• [Material provided]:
■ ■ ■ ■ ■

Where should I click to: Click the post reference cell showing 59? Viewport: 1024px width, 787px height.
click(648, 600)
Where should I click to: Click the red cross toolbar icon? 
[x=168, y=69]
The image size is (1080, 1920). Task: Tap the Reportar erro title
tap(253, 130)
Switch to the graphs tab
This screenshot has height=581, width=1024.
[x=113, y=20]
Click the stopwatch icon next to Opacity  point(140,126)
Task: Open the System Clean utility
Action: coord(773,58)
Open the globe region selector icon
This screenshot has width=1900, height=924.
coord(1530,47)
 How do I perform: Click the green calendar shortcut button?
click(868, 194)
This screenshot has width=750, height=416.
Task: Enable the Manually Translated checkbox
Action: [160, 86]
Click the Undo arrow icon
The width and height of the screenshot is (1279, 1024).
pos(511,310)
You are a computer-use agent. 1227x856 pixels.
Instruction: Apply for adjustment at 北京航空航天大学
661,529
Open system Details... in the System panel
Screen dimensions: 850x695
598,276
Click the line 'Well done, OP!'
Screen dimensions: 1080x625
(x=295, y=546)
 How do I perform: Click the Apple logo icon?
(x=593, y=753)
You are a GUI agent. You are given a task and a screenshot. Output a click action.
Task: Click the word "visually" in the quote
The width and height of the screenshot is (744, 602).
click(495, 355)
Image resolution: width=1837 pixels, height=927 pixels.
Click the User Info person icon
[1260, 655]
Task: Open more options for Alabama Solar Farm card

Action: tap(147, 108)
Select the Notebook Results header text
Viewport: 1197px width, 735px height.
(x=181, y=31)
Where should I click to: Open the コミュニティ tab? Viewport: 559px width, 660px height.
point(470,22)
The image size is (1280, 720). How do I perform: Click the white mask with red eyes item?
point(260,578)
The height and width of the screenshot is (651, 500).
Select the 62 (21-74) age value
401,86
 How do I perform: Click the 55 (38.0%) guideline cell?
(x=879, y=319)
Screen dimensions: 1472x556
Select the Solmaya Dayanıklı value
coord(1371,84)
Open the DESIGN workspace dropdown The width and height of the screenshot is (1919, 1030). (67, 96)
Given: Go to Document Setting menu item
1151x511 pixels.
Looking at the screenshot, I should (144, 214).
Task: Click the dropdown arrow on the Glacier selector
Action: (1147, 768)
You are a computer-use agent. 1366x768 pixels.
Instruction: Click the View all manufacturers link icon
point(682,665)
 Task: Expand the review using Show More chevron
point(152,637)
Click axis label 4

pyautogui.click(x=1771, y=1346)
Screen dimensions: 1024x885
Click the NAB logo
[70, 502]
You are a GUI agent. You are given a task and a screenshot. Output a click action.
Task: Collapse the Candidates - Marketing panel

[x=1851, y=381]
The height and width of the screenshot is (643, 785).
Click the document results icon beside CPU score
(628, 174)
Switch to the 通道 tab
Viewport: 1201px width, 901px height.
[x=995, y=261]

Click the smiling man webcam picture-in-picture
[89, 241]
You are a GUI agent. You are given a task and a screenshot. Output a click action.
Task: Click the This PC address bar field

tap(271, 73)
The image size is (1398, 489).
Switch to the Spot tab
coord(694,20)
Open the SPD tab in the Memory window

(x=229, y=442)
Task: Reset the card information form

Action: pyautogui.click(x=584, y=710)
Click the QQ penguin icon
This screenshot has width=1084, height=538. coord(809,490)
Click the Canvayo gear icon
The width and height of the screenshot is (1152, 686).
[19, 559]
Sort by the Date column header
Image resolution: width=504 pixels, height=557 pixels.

■ ■ ■ ■ ■

• [Assignment]:
Please retype all of the records, keeping each line exactly as it is.

• [Exercise result]:
Where should I click to: Click the post reference cell showing 59? Viewport: 1024px width, 787px height.
click(648, 600)
Where should I click to: Click the red cross toolbar icon? 
[x=168, y=69]
The image size is (1080, 1920). Task: Tap the Reportar erro title
tap(253, 130)
Switch to the graphs tab
This screenshot has height=581, width=1024.
[x=113, y=20]
Click the stopwatch icon next to Opacity  point(140,126)
Task: Open the System Clean utility
Action: coord(773,58)
Open the globe region selector icon
This screenshot has width=1900, height=924.
coord(1530,47)
 How do I perform: Click the green calendar shortcut button?
click(868, 194)
This screenshot has width=750, height=416.
Task: Enable the Manually Translated checkbox
Action: [160, 86]
Click the Undo arrow icon
The width and height of the screenshot is (1279, 1024).
pos(511,310)
You are a computer-use agent. 1227x856 pixels.
Instruction: Apply for adjustment at 北京航空航天大学
661,529
Open system Details... in the System panel
Screen dimensions: 850x695
598,276
Click the line 'Well done, OP!'
Screen dimensions: 1080x625
(x=295, y=546)
 How do I perform: Click the Apple logo icon?
(x=593, y=753)
You are a GUI agent. You are given a task and a screenshot. Output a click action.
Task: Click the word "visually" in the quote
The width and height of the screenshot is (744, 602).
click(495, 355)
Image resolution: width=1837 pixels, height=927 pixels.
Click the User Info person icon
[1260, 655]
Task: Open more options for Alabama Solar Farm card

Action: tap(147, 108)
Select the Notebook Results header text
Viewport: 1197px width, 735px height.
(x=181, y=31)
Where should I click to: Open the コミュニティ tab? Viewport: 559px width, 660px height.
point(470,22)
The image size is (1280, 720). How do I perform: Click the white mask with red eyes item?
point(260,578)
The height and width of the screenshot is (651, 500).
Select the 62 (21-74) age value
401,86
 How do I perform: Click the 55 (38.0%) guideline cell?
(x=879, y=319)
Screen dimensions: 1472x556
Select the Solmaya Dayanıklı value
coord(1371,84)
Open the DESIGN workspace dropdown The width and height of the screenshot is (1919, 1030). (67, 96)
Given: Go to Document Setting menu item
1151x511 pixels.
Looking at the screenshot, I should (144, 214).
Task: Click the dropdown arrow on the Glacier selector
Action: (1147, 768)
You are a computer-use agent. 1366x768 pixels.
Instruction: Click the View all manufacturers link icon
point(682,665)
 Task: Expand the review using Show More chevron
point(152,637)
Click axis label 4

pyautogui.click(x=1771, y=1346)
Screen dimensions: 1024x885
Click the NAB logo
[70, 502]
You are a GUI agent. You are given a task and a screenshot. Output a click action.
Task: Collapse the Candidates - Marketing panel

[x=1851, y=381]
The height and width of the screenshot is (643, 785).
Click the document results icon beside CPU score
(628, 174)
Switch to the 通道 tab
Viewport: 1201px width, 901px height.
[x=995, y=261]

Click the smiling man webcam picture-in-picture
[89, 241]
You are a GUI agent. You are given a task and a screenshot. Output a click action.
Task: Click the This PC address bar field

tap(271, 73)
The image size is (1398, 489).
Switch to the Spot tab
coord(694,20)
Open the SPD tab in the Memory window

(x=229, y=442)
Task: Reset the card information form

Action: pyautogui.click(x=584, y=710)
Click the QQ penguin icon
This screenshot has width=1084, height=538. coord(809,490)
Click the Canvayo gear icon
The width and height of the screenshot is (1152, 686).
[19, 559]
Sort by the Date column header
Image resolution: width=504 pixels, height=557 pixels.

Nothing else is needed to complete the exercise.